Alerted, Henry sails back to the marina and accuses Danny of being an agent. Why is he under surveillance if he is retired? Danny gives a fake story but knows her cover is blown. Later that night, a cleanup squad is sent to kill Jack on his yacht, Henry in his home and Danny in her apartment. Jack is killed, but Henry and Danny escape and steal a speed boat and head for open water leaving the squad dead.
At daybreak, a small sea plane lands near a sandbar and another of Henry’s former team, Baron (Benedict Wong), lands. While in the air, Henry tells Baron the facts and he takes them to his home in Cartagena, Colombia. Calling Del for info, Henry and Baron conclude their former Marine commander, Clay Varis (Clive Owen) is behind this. Varis left the service and began training super soldiers for a secret government agency. He sent Henry to kill the scientist, but why? The only thing all of them have in common is the “Gemini Project,” but it went dark 25 years ago.
For decades, the Varis Lab has been working to improve soldiers’ combat skills; speed, aggressiveness, and tolerance to pain. But primarily eliminating feelings of fear and conscience through psychological conditioning. But how?
Before dawn, Henry is awakened by a shadow crossing the window. A form is on the roof. He leaves Baron a note and sneaks out to divert the sniper from Baron and Danny. Henry is soon running through the streets, jumping from building to building and shooting around every corner. The sniper anticipates his every maneuver to escape. Henry corners the sniper in a stairwell and sites through his scope.
The face of the sniper becomes clear. It is Henry, but much younger! He can’t fire. The police arrive, as do Baron and Danny. The sniper disappears into the crowd. “Did you see him?” “Yes,” says Baron, “and he looked very familiar.”
Traveling to Budapest, Henry, Baron and Danny meet with a Russian agent. The dead scientist was doing research on cloning but was not working for the Russians but the Americans and Clay Varis. He developed the ability to successfully alter DNA, but having doubts as to how Varis would use his discovery, left Varis Lab and was returning to home. Clarity comes across Henry’s face. Somehow, years earlier, Varis has gotten a sample of Henry’s DNA and has cloned him!
The trio plots to meet and capture Henry’s clone. But then what? Can Henry kill his younger self, knowing what the boy will become? Or, knowing the remorse he now feels, can Henry redeem not only himself but save the young man from the life for which he was created?
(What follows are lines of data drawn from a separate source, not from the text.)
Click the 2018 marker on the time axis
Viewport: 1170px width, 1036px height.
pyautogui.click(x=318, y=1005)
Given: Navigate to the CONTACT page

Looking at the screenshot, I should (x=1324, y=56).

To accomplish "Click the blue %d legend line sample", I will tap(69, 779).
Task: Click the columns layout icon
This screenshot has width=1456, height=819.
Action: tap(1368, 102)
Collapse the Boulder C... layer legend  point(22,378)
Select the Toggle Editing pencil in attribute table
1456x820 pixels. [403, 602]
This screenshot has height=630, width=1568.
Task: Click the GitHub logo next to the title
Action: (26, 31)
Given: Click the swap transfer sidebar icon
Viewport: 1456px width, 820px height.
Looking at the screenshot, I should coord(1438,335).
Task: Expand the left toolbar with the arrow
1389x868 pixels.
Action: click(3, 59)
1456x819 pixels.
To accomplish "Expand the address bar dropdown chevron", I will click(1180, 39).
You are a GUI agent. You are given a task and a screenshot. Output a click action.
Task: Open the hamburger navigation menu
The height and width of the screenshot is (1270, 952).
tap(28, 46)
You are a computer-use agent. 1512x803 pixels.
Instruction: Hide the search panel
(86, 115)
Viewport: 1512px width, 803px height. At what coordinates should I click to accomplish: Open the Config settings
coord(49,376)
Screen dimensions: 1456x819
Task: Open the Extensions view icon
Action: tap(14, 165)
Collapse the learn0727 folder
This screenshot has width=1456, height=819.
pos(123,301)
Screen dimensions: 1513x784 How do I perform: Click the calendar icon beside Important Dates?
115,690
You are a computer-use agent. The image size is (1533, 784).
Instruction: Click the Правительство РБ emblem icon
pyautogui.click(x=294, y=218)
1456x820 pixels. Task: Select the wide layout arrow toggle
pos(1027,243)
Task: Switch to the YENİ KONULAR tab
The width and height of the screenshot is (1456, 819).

Director Ang Lee puts us into a spy thriller filled with action that searches for the truth across the Georgia saltmarsh, into the tropical streets of Columbia and through the exotic Hungarian capital and the catacombs beneath an ancient cathedral. Will Smith plays his dual selves with such finesse. This is his most emotionally revealing role. But the action is balanced with the philosophical question of reproducing life without a conscience and for nefarious purposes. I left the theater exhilarated by the action and the striking cinematography, but drove home mulling over the ethical questions. Perhaps that was Ang Lee’s intention. This film is so much more.
“Gemini Man” is rated PG-13 for violence and action throughout, and brief strong language.